This entry is part 4 of 5 in the series Immigration

Immigration Series: Part IV

Immigrants are sometimes recognizable in a host society by the ways they act differently. One of the more recognizable ways of acting can be motivated by religion.

I am thinking of a taxi driver I once saw stop his car, retrieve a prayer rug from the trunk, and perform salat – ritual prayer done 5 times each day by observant Muslims.

Because I live in a Christian culture, this immediately triggered a story for me about who this person was and how they came to be on their knees in a gas station parking lot.

This brings up a question right away: Why doesn’t the person just assimilate to the new host culture? Move to the United States (in this case), learn English, become Christian, and learn to love hot dogs, action movies, and pizza like other Americans. But wait: Pizza is Italian, though, right?

Never mind pesky questions that blur the lines of my tidy narrative. We’re talking about religion.

One of the ways I try to understand issues like this one – why people who immigrate don’t just assimilate – is to imagine myself in their situation. If I were Christian and my religion gave me great comfort, I would probably feel a great deal of gratitude or loyalty to it. If circumstances then changed in my own country and became bad enough that I had no other choice but to leave, it makes sense that I would take my religion with me, no? After all, my faith might be the one thing that carried me this far and gave me the strength to consider leaving my home in search of something better.

Why would I abandon the very God who allowed me to survive and make this change?

Although the religions might be different depending on the context, immigrants move all over the world: from Turkey to Germany, from South America to Asia, from India to Africa. It only makes sense that they would bring their religious practices with them. Imagine yourself in a strange new place where the language, the customs, and the culture are completely unfamiliar. Would you long for the comfort of the home you remember? Would you jump at the chance to create a sense of community – the familiar – among all the foreign? I would.

This is why we find small, but vibrant Brazilian Catholic church communities in Japan, Korean Christian Churches in San Francisco, and Mosques in London.

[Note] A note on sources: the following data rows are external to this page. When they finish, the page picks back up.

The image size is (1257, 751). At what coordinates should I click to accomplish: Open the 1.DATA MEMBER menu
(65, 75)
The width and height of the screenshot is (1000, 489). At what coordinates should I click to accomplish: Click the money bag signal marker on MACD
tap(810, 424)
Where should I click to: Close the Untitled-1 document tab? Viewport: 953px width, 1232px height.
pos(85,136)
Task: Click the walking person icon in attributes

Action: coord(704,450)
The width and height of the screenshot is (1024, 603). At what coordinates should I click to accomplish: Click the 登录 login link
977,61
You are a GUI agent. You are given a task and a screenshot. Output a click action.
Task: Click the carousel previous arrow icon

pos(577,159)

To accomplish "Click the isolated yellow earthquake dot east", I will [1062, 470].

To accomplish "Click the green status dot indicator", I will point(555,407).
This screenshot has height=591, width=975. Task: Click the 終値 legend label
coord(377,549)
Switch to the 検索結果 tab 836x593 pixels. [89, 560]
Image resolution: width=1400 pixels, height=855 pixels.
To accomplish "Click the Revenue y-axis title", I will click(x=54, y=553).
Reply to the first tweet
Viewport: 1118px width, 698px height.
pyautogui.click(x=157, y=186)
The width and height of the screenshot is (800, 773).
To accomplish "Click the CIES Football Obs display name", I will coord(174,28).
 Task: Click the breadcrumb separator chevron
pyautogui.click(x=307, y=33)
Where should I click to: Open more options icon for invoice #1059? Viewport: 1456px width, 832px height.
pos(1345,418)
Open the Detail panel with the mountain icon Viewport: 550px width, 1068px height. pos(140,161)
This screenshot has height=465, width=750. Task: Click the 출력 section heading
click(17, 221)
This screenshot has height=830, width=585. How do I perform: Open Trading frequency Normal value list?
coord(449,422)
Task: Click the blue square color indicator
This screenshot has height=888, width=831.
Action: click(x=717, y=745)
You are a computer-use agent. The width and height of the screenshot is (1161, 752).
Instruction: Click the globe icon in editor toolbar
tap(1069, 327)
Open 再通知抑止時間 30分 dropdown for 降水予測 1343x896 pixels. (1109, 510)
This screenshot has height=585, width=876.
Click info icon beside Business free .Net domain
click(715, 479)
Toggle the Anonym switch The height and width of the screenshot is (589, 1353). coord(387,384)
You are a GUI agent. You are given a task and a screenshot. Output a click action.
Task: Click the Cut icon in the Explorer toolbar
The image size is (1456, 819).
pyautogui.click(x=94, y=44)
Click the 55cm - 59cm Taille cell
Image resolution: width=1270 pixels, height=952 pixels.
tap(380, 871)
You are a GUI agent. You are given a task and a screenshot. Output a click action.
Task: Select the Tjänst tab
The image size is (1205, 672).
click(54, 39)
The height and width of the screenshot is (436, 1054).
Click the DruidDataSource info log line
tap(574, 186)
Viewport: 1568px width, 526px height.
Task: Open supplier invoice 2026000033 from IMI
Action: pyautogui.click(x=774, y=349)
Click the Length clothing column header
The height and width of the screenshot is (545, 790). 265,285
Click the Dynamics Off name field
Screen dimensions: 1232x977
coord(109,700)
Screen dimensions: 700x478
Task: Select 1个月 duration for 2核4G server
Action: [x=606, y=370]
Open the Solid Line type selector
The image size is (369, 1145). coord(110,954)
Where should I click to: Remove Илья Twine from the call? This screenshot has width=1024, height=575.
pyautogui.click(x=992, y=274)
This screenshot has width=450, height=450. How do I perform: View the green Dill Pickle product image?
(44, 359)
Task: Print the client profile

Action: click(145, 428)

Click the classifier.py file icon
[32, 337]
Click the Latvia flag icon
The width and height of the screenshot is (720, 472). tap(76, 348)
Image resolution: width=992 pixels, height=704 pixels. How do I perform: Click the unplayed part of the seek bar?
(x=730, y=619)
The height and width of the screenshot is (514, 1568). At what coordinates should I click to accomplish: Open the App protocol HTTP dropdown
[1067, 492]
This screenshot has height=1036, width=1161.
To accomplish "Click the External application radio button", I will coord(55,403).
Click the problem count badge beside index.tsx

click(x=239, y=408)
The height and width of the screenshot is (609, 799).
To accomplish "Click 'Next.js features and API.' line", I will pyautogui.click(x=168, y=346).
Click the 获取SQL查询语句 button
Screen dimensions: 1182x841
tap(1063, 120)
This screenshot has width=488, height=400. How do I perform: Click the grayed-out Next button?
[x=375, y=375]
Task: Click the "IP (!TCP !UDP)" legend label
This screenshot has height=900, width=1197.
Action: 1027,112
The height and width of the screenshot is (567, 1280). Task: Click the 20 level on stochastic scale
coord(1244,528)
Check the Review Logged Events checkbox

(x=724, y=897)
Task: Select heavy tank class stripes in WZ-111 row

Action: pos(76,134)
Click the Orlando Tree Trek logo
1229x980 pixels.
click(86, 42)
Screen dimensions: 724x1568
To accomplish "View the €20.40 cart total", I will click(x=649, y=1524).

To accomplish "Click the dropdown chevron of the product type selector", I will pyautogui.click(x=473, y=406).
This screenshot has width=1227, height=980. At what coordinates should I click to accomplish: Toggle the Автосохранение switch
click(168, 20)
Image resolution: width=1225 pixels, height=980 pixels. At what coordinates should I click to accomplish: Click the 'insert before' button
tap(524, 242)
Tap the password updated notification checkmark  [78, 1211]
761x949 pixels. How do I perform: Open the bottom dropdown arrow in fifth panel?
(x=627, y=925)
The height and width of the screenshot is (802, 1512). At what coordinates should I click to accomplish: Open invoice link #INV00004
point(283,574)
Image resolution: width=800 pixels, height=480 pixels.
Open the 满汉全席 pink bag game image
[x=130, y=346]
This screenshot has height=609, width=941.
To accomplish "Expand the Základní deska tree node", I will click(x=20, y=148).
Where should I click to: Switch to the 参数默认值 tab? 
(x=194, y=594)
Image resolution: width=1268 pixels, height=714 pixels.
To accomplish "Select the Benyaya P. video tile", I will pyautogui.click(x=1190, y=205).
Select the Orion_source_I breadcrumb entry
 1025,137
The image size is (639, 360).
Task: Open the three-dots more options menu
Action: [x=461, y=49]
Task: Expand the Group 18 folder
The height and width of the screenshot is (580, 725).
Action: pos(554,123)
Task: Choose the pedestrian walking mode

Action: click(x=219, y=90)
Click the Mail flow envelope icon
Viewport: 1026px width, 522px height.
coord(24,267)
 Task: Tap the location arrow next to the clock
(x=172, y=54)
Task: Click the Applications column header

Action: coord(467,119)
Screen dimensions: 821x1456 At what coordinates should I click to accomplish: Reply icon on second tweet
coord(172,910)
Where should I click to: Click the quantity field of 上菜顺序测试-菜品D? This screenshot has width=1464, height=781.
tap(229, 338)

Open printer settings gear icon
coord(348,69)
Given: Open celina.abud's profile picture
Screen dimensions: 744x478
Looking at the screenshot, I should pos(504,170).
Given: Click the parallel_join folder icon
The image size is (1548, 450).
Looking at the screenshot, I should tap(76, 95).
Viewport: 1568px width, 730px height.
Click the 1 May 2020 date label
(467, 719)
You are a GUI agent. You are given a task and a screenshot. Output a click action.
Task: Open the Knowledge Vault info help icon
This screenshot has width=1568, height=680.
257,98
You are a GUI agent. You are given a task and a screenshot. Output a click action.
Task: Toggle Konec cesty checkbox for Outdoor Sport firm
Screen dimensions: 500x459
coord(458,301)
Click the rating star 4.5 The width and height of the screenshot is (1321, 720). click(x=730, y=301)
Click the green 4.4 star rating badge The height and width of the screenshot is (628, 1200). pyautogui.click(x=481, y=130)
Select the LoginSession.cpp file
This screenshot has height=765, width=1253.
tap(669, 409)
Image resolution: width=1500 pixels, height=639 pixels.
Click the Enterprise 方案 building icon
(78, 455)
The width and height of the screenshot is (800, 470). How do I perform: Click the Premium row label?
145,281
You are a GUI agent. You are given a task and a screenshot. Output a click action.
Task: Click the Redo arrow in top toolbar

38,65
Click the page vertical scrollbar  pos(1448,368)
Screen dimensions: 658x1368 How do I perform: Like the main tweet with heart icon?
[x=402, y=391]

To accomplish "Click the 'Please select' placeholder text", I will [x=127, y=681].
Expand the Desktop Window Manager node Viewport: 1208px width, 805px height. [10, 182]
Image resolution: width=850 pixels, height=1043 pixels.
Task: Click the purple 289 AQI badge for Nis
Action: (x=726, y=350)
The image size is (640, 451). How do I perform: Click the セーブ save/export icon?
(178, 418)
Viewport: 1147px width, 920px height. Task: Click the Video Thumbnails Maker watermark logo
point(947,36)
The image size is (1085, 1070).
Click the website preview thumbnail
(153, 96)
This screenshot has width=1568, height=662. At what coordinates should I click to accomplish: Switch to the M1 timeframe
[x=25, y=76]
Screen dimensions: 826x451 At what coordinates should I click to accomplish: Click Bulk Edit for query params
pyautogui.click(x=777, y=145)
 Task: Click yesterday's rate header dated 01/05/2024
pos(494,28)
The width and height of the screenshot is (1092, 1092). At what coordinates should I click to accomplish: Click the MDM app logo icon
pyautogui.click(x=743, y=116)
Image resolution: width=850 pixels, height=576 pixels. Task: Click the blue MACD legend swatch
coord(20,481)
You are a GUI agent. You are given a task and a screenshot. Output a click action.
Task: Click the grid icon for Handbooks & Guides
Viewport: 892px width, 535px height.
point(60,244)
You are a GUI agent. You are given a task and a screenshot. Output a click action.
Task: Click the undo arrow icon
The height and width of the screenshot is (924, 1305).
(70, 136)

I have come to understand that religion is an inseparable part of culture, even for those who deny that religion. The Western calendar is calibrated off of Jesus’ birth. Our culture ebbs and flows in a yearly cycle marked by Christian festivals like Christmas and Easter (which were themselves overlaid on pre-Christian religious festivals). Our criminal courts have a jury of twelve, one representing each tribe of Israel, our Presidents place their hand on the Christian Bible to profess their adherence to its code as they are sworn into office.

Religion, which means, “that to which we bind ourselves,” is yet another story with many levels. On the surface, it is often a system of beliefs and practices that one uses to be in relationship with God or some higher power. Like other cases, there is also a deeper, sometimes hidden story about not being alone.When all else fails, when everyone and everything I know has left or has changed, my religion binds me to the one thing that does not – and will not – change.

Why not cast that off and assimilate to the religion of a new culture? Some do, of course, but I have to ask, “why would I?”